Эти мысли вызвали у маркиза усмешку. Неужели он в его возрасте и при его опыте не сможет заставить столь юную девчонку вести себя так, как он пожелает?! Это же просто нелепо!

Но, засыпая, он продолжал думать о Лукреции. Ночью он часто просыпался, ворочался в кровати – мысли о ней, ее образ не давали ему уснуть. Маркиз разбудил камердинера раньше обычного и приказал вывести из конюшни жеребца.

Утро было прекрасное. С момента угрозы вторжения Наполеона не было таких тихих и солнечных весенних дней.

Казалось, что сама природа противилась Наполеону, все прошлое лето томившемуся в бесплодном ожидании того момента, когда нужные ветры и приливы дадут ему возможность вывести плоскодонные суда из французских портов.

Однако, поскольку утро еще только наступило, ветерок был довольно прохладный, хотя и маркизу он показался бодрящим.

Его жеребец был в отличной форме, и он с наслаждением натягивал поводья, заставляя сильное животное подниматься на дыбы. Потом, ослабив поводья, маркиз поскакал галопом через парк и свернул к Миле.

Милей называли длинную прямую полосу луга, на которой его отец всегда тренировал своих лошадей. Но поскольку она граничила с землями, проданными сэру Джошуа, маркиз намеренно избегал этого места с тех пор, как унаследовал Мерлинкур.

Он свернул на поросшую травой Милю, испытывая несказанное удовольствие, происходившее от осознания того, что деревянная ограда, воздвигнутая сэром Джошуа для обозначения границы его территории, вскоре будет снесена.

Мерлинкур мог вернуться к своим изначальным границам, и тот факт, что однажды имение подверглось вторжению посторонних, вскоре можно будет забыть.

Погруженный в свои мысли, маркиз поехал медленно.
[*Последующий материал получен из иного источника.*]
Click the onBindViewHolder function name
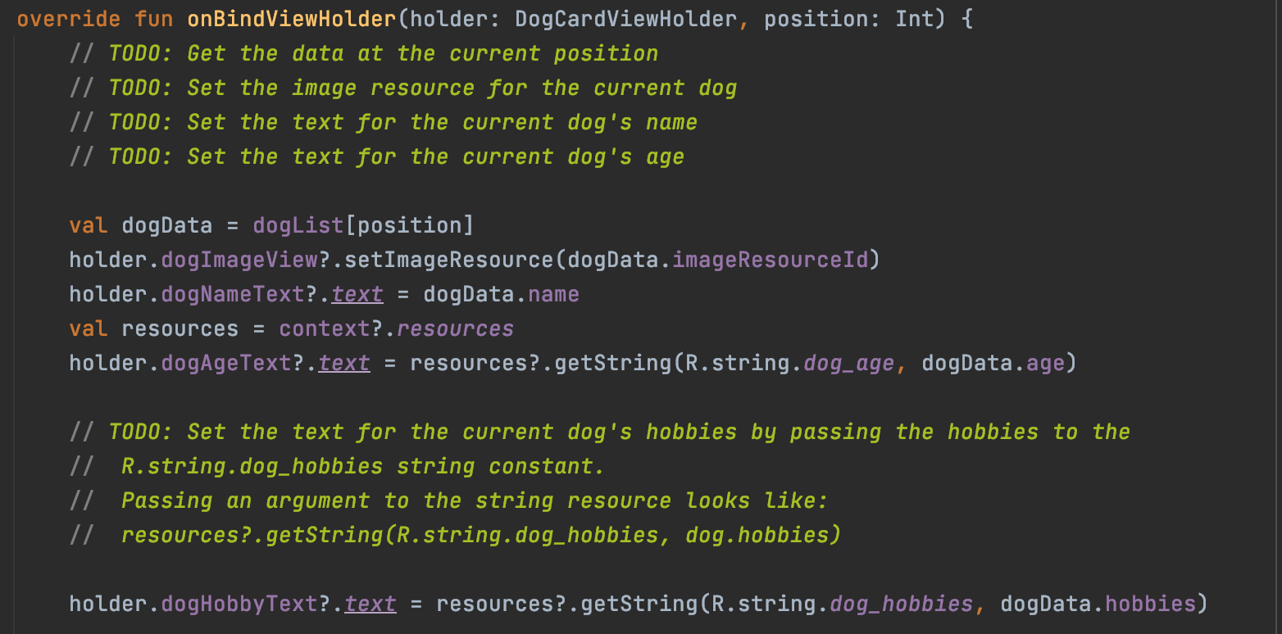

Вдруг он услышал у себя за спиной стук копыт скакавшей галопом лошади и, обернувшись, увидел, как мимо него молнией пронеслась всадница. Маркиз узнал ее!

Он успел заметить смеющиеся глаза и изгиб алых губ. А Лукреция уже была далеко впереди. Маркиз, охваченный азартом, устремился в погоню.

Пытаясь настичь девушку, он с изумлением отметил, что Лукреция скакала на удивление хорошо, к тому же ее лошадь была равной по всем статьям его жеребцу, а возможно, и превосходила его.

Маркиз был известен как великолепный наездник, и его жеребец со всей прытью молодого скакуна готов был догонять все, что могло скакать на четырех ногах.

Однако, мчась галопом по Миле, маркиз понял, что ему будет непросто догнать Лукрецию.

Изумрудного цвета бархатная амазонка обтягивала ее тонкую талию, а газовая вуаль, выбивавшаяся из-под шляпки, развевалась у нее за спиной, будто флаг, поднятый, чтобы бросить вызов.

Маркиз не мог ее догнать, как ни пришпоривал своего жеребца.

Ему удалось почти поравняться с ней, но увидев, что показался конец Мили, он осадил жеребца.

Он ожидал, что Лукреция сделает то же самое, но она неожиданно резко свернула вправо, направила лошадь к деревянной пограничной ограде, перескочила через нее и скрылась между деревьями.